Archive for the ‘Defra’ Category
Few regions would have expected to be handed £35m a year by George Osborne in last year’s autumn statement. But that’s how much the Chancellor lavished on Devon and Cornwall (and bits of Dorset and Somerset) by way of a £50 per household rebate to all South West Water customers.
It was a tacit apology for botched water industry privatistaion in the 1980s. Three per cent of the population paying for the clean-up of around one-third of the country’s coastline has left the region – a pretty poor one – with the highest bills in the UK.
Today, South West Water announced average annual bills would go up £26 to £543 from April. That was on top of the £30 rise last year, which took the charge for water and sewage to £517: the first time any UK water utility charged above £500.
So the first £50 hand-out wiped out within two years.
The £35m, ministers have said, will last each year until the end of the next spending period, which is towards the end of the decade. This is yet to be written on the face of a government Bill, however.
If bills go up at the rate they are, South West Water’s levy should fall below £500 again by 2014. And by 2019/20, bills should be less than £400.
Charges then would be closer to the rest of the pack. Severn Trent customers will pay £325 next year, the lowest in the country.
But what happens when the Treasury turns off the taps?
Some have suggested the £50 tackles the symptom, not the cause. That charges in the Westcountry will spiral again from 2019 onwards. It will be another Government’s problem by then.
Western Morning News – October 7, 2011
Government action to tackle sky-high water bills in the Westcountry will feature in the Queen’s Speech next April, the Western Morning News has learned.
But MPs have expressed frustration that long-awaited help for South West Water customers appears to have been delayed by major reforms to the NHS and welfare.
Among a range of measures, ministers are considering giving the region a £40 million annual subsidy that would see the average South West Water bill cut by around £50.

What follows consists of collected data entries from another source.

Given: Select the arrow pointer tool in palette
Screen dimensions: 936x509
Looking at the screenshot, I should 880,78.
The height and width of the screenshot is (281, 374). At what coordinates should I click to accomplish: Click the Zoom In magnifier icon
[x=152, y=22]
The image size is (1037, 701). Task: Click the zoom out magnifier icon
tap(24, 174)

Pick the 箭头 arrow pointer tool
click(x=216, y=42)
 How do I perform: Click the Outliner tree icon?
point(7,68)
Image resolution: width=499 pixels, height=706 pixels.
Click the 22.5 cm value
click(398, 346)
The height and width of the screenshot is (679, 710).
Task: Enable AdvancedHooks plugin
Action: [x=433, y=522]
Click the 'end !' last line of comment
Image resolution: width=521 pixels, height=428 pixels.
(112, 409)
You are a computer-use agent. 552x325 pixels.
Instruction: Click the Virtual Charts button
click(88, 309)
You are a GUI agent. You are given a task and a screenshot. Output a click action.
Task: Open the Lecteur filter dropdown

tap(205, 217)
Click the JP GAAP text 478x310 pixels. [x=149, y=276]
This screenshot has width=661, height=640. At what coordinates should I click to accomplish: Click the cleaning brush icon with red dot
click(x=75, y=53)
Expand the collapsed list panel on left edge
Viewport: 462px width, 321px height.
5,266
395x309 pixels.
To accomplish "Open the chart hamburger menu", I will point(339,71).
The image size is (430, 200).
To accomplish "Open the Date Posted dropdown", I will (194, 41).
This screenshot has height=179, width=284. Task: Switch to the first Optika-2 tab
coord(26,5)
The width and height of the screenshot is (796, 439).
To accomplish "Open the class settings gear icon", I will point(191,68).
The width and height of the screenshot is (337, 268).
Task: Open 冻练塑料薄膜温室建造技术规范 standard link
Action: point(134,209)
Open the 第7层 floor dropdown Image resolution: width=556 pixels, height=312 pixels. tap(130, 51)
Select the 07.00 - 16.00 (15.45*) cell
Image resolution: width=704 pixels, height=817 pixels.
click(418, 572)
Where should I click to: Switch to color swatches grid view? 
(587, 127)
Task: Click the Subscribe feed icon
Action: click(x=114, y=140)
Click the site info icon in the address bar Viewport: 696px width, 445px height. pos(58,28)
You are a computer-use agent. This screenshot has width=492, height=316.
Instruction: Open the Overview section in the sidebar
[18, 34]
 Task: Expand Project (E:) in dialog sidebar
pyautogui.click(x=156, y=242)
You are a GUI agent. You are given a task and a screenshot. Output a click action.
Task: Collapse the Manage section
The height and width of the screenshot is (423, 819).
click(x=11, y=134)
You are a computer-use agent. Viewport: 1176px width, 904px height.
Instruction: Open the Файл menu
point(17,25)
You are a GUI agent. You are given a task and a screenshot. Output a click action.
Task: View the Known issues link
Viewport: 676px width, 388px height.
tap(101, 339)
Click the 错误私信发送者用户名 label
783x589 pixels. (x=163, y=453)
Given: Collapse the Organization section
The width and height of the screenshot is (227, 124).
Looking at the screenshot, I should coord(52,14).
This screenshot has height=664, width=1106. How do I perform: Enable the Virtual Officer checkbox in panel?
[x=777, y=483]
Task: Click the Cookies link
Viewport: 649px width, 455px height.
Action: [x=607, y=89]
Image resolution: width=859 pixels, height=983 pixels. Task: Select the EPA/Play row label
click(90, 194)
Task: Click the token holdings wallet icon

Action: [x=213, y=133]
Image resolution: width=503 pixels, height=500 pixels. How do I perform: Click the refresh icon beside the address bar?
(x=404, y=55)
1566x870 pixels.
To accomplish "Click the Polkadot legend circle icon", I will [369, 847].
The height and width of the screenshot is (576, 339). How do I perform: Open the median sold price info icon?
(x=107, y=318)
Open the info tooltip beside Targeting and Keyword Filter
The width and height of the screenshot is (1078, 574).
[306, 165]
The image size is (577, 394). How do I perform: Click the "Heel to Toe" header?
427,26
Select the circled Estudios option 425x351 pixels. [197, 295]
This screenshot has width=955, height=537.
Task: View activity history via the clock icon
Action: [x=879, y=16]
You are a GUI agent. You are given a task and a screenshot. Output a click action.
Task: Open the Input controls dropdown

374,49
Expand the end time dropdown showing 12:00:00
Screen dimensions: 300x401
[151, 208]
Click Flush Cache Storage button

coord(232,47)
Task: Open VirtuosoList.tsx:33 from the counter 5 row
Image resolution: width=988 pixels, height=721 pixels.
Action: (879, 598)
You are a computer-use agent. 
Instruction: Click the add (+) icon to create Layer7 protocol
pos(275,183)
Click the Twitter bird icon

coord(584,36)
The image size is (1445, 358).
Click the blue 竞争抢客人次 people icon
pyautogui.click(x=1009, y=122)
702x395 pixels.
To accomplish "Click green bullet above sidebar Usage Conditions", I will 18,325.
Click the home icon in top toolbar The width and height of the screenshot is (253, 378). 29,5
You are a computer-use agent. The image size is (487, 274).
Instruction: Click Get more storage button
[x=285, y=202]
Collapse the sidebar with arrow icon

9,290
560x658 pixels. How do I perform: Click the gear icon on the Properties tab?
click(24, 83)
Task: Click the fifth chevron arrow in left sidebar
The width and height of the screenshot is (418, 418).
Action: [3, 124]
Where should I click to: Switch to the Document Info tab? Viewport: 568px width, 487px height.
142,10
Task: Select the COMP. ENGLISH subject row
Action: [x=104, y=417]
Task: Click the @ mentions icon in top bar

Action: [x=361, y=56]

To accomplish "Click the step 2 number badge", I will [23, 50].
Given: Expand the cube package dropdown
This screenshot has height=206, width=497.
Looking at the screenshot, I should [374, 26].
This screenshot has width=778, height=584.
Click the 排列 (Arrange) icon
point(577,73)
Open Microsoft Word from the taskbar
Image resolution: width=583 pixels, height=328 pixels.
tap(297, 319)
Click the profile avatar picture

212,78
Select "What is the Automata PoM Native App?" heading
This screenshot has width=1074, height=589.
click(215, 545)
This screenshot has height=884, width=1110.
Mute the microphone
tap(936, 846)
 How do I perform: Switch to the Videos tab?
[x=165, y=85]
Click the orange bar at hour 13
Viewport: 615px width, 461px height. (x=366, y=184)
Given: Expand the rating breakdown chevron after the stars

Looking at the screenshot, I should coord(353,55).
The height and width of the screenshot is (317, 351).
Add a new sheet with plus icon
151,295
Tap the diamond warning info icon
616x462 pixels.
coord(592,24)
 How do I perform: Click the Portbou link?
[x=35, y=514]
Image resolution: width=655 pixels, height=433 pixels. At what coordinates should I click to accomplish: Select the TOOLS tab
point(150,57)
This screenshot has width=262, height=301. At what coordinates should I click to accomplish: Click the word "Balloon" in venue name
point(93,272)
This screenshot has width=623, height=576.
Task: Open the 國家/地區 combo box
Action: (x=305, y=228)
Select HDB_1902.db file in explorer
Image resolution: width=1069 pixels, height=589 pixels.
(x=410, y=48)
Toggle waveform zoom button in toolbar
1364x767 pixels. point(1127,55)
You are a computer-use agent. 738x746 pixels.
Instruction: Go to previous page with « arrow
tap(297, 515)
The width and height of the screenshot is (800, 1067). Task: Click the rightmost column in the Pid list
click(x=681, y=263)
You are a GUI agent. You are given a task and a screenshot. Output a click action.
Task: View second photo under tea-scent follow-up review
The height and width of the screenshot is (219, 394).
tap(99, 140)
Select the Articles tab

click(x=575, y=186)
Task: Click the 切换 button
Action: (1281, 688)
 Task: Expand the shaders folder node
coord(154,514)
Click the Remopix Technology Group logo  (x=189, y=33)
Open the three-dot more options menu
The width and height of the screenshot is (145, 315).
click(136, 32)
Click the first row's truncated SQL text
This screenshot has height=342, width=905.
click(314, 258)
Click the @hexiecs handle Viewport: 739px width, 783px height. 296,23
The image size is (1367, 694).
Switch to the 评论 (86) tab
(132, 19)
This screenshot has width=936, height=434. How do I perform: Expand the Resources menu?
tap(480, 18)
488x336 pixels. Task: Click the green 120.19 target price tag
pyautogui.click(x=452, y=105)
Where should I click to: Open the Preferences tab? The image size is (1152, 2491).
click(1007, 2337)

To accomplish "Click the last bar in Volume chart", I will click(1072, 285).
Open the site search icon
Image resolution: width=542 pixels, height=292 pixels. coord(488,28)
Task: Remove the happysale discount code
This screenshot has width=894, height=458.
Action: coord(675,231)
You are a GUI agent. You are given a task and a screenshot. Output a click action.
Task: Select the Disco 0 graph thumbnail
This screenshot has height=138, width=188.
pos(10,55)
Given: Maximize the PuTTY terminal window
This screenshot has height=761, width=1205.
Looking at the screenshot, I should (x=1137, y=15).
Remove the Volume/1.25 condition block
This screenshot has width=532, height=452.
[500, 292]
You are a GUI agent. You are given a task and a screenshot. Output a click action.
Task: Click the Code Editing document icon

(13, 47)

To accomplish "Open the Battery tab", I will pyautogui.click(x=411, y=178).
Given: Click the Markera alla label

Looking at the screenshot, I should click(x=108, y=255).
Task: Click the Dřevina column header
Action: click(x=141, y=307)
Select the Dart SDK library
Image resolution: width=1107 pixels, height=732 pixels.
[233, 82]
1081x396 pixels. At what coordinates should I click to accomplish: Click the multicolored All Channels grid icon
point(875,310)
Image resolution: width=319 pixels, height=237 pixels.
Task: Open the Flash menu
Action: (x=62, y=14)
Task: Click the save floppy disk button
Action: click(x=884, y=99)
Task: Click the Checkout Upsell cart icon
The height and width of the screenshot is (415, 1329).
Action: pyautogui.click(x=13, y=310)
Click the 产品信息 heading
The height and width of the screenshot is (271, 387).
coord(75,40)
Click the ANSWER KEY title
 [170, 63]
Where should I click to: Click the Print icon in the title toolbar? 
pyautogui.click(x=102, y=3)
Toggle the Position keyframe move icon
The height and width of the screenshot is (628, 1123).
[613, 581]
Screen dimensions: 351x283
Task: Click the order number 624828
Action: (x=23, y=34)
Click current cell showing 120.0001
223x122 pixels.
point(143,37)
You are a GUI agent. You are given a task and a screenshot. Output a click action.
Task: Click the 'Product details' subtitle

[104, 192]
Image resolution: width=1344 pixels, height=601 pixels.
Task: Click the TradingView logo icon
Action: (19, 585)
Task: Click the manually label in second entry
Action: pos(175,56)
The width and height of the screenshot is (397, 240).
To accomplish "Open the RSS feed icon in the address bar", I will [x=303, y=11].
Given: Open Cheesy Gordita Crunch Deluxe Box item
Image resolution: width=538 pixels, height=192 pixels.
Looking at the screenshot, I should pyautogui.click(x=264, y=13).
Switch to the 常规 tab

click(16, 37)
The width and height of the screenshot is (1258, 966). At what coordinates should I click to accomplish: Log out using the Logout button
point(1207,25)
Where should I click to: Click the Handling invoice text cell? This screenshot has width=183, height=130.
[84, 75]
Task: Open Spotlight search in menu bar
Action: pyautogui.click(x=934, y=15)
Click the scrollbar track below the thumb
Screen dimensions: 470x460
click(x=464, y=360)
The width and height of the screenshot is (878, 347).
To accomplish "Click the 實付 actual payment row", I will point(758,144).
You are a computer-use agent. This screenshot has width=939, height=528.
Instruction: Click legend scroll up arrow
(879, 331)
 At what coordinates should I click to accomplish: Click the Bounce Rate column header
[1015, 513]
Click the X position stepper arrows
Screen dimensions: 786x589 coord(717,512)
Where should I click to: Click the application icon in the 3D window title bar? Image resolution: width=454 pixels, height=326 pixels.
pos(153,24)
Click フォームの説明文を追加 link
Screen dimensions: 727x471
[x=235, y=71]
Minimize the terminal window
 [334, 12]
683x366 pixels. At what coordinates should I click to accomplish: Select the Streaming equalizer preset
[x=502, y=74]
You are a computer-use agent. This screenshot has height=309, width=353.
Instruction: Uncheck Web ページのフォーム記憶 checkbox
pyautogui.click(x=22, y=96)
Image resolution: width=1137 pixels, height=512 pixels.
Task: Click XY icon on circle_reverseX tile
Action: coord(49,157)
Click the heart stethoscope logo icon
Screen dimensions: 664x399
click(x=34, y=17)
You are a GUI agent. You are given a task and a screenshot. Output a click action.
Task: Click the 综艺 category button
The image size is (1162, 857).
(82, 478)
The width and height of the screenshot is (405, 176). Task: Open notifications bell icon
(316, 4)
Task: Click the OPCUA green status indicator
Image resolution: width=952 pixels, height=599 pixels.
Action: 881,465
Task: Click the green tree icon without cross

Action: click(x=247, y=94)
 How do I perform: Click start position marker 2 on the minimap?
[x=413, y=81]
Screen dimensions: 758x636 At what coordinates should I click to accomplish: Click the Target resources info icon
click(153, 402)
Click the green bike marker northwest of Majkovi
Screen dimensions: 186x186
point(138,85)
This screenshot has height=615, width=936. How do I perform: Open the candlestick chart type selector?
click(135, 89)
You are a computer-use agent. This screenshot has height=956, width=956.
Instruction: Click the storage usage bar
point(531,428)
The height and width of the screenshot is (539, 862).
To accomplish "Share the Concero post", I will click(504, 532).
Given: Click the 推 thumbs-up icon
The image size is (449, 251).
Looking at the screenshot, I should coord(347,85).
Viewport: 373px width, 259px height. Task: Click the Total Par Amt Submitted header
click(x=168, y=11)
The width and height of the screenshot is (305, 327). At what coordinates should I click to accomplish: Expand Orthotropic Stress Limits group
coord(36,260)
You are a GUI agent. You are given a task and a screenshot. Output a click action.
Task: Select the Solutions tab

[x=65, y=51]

They are to decide later this year whether to go-ahead with the Treasury-funded bail-out to ease the highest bills in the country.
Some households in Devon and Cornwall are paying more than £1,000 a year for water and sewerage charges, a legacy of industry privatisation in the 1980s, while the average bill topped £500 for the first time this year.
Speaking to the Western Morning News, Environment Secretary Caroline Spelman said the state intervention needed legislation, and that a Water Bill would be in next Easter’s Queen’s Speech at the opening of Parliament.
Mrs Spelman said: “It requires legislation and I have booked a place in the second session of Parliament for a Water Bill. So that measure will find its way on to the statute book.
“It requires legislation demonstrating our commitment to try to help water users in the South West, to make it more affordable for them.”
Labour initiated the influential Walker review of water bills, which established it was “unfair” for 3 per cent of the population to be keeping one-third of the coastline clean.
But it was not until Chancellor George Osborne acknowledged South West Water’s “unusually high” bills in the Budget earlier this year that it was clear Government was prepared to act.
Neil Parish, Tory MP for Tiverton and Honiton, said: “I would have preferred this to be sooner, but there has been an awful lot of pressure on the business of the Commons.
“We welcome it and we want bills reduced in teal terms for people in Devon and Cornwall.
“It’s just not fair that many of our retired residents on fixed incomes to have to pay these high charges.”
Sarah Newton, Conservative MP for Truro and Falmouth, said: “I’m very frustrated but it’s probably a result of the Health Bill and Welfare Bill – major reforming bills taking up more time.
“It is in the queue. We are pleased there is a commitment and there is light at the end of the tunnel.”